──────── Text to read ────────
If one insults a man, then one can imagine that he can show strong enough character and good enough humour to deal with it himself. If one insults his mother, though, one can expect greater anger. That the Americans insult the modern British with almost every film they make is one thing, but that they try to steal our history is another.

The British have a history to be proud of. The achievements of the British are legion and glorious. They are open to question, of course. One might argue that some of the consequences of the actions of British people in the past were unfortunate, but this is not a licence for gross distortion of the facts. It is unfortunately true that many people learn their history from the movies, so there is surely some onus on the film-maker to be fair to the people of the past.

David Putnam wanted to make a film about Lancaster bomber crews in World War Two. He couldn't raise the money for it, so he changed the film to one about American B17 bomber crews, and the film Memphis Belle was made. The film is not a bad one. It would have been better had it been a Lancaster crew because there are fewer crewmen on a Lancaster, and the film would have been tighter with a smaller cast of main characters. The film gave the viewer a lot of false impressions, though. It suggested that Britain was hardly involved in fighting the war, and that Americans had come over to rescue a passive backward nation from its enemy. In truth, the British had been fighting against the odds for years before the American bombers arrived, and the British had first-rate equipment. Lancaster bombers flew far further, with a heavier bomb load than the B17, and could hit targets at night. The British achievement never got a mention. The film went to great lengths to draw attention to how incredible it was that a bomber could fly twenty-five missions and survive. It is a true story. After their twenty-five mission tour of duty, the Memphis Belle and her crew went back to America and toured the land in a hail of publicity.
──────── Provided material ────────
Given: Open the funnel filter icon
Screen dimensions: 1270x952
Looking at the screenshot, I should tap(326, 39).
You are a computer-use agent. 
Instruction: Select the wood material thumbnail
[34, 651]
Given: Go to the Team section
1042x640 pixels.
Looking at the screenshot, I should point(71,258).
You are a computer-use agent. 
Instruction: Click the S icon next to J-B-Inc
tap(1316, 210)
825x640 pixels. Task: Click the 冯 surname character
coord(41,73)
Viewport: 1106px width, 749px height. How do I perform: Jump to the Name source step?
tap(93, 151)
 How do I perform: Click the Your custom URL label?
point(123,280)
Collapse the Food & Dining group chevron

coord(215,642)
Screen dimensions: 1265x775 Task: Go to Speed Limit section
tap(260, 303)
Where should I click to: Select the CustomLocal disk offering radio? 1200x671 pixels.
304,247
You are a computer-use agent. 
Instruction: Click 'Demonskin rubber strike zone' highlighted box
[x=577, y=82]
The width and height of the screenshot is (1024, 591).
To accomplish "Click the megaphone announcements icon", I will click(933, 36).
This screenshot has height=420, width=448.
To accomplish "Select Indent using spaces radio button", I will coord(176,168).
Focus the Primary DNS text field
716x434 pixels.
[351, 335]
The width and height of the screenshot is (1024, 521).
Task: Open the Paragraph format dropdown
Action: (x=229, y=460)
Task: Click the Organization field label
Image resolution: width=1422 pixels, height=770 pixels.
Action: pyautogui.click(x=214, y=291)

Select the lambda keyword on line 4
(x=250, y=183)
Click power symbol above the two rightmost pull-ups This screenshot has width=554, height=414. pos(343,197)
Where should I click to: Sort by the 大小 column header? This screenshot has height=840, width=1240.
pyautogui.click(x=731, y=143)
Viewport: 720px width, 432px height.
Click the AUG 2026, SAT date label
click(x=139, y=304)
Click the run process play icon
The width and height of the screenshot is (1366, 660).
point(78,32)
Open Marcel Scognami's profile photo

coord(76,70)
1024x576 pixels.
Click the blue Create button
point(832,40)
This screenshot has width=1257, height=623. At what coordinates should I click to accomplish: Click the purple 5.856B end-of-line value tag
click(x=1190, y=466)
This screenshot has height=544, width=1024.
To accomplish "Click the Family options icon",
────────
Set task — In the piece on films and British history, rewrite the passage starting at "If one insults a man, then" and ending at "of the past.", replacing "history" with "heritage".

Solution below —
If one insults a man, then one can imagine that he can show strong enough character and good enough humour to deal with it himself. If one insults his mother, though, one can expect greater anger. That the Americans insult the modern British with almost every film they make is one thing, but that they try to steal our heritage is another.

The British have a heritage to be proud of. The achievements of the British are legion and glorious. They are open to question, of course. One might argue that some of the consequences of the actions of British people in the past were unfortunate, but this is not a licence for gross distortion of the facts. It is unfortunately true that many people learn their heritage from the movies, so there is surely some onus on the film-maker to be fair to the people of the past.